Çocuklarım perişan. Devletten ihraç edildikleri için işsizler. Biri tutuklu, biri pazarlarda iç çamaşırı satarak, biri de inşaatlarda çalışarak geçimini sağlıyor. Halbuki üçünü de okuttum, büyüttüm. Dinlerine, vatanlarına, milletlerine hayırlı birer evlat olarak yetiştirmek için adeta kendimi paraladım. Sonuç ortada. Kafayı yemek üzereyim. Bu travmayı nasıl atlatacağım bilmiyorum. Kimse de bilmiyor.

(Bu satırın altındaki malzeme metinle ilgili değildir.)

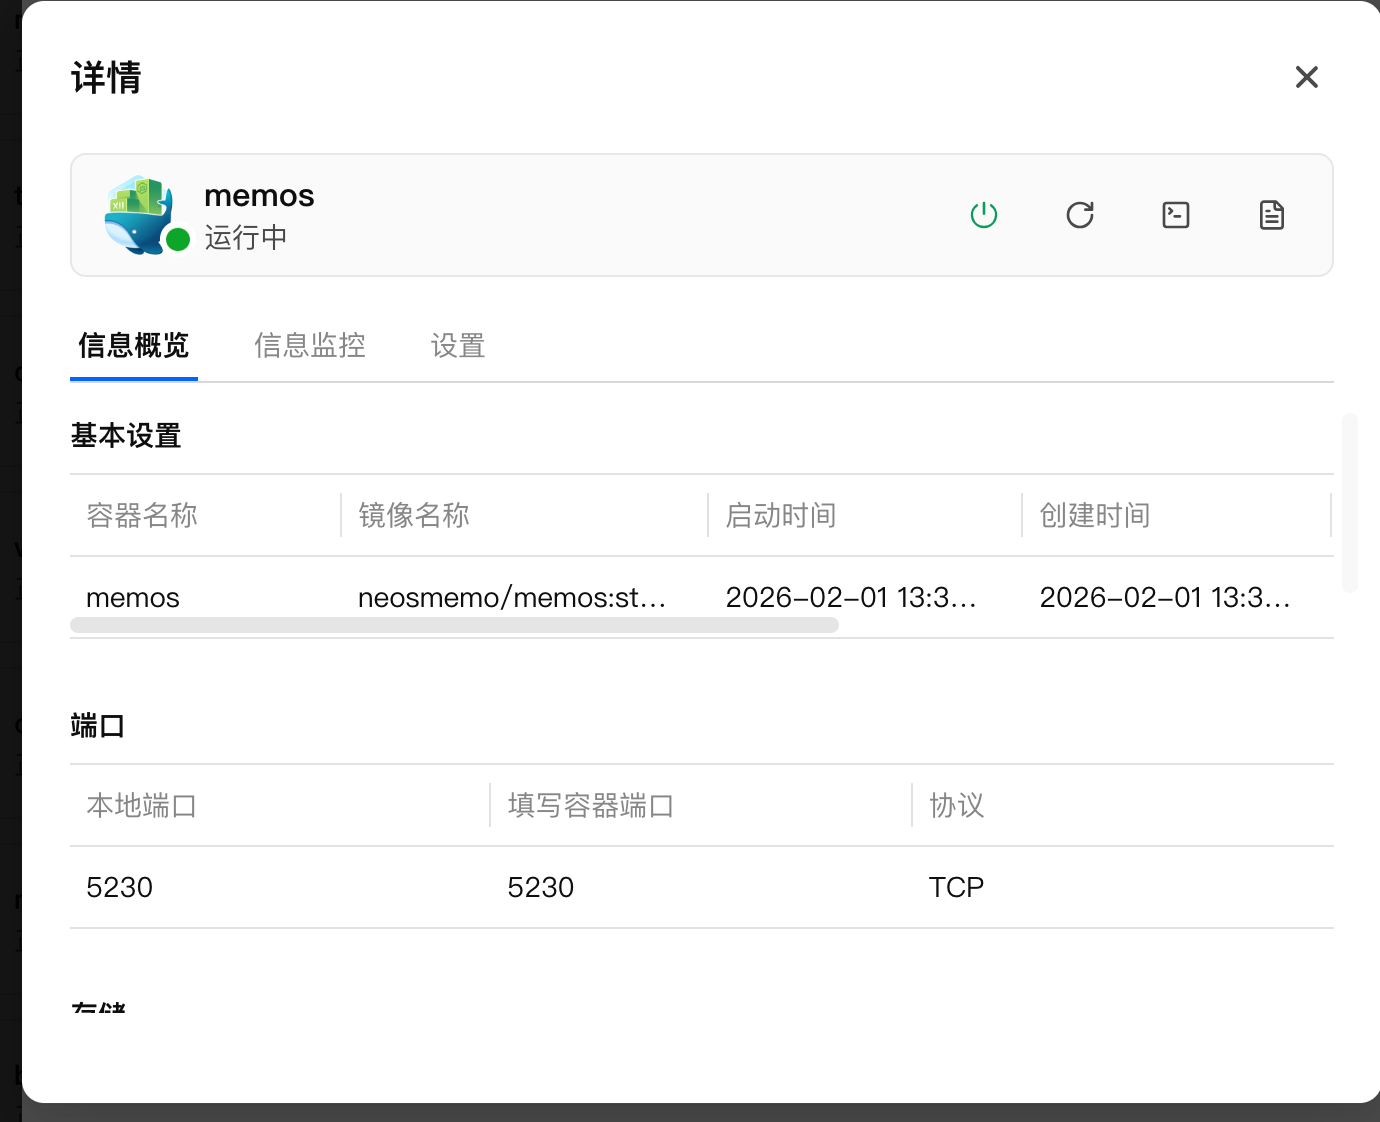
Task: Close the 详情 dialog with X
Action: [x=1306, y=77]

Yıllarca “Hizmet(!)” dedik ve maddi manevi her şeyimizi ortaya koyduk. Gayemiz ülkemize, milletimize hayırlı evlatlar, “Altın Nesil(!)” yetiştirmekti. Model olarak sahabeleri almıştık. Bunun için her türlü fedakârlığı yapmaya hazır olduk ve yaptık. Hizmet(!) alabildiğine büyüdü. Artık herkesin parmakla gösterdiği bir noktaya gelmiştik. Ancak hizmet(!) büyüdükçe başta hizmet için konulan prensipler bir bir çiğnenmeye başlandı.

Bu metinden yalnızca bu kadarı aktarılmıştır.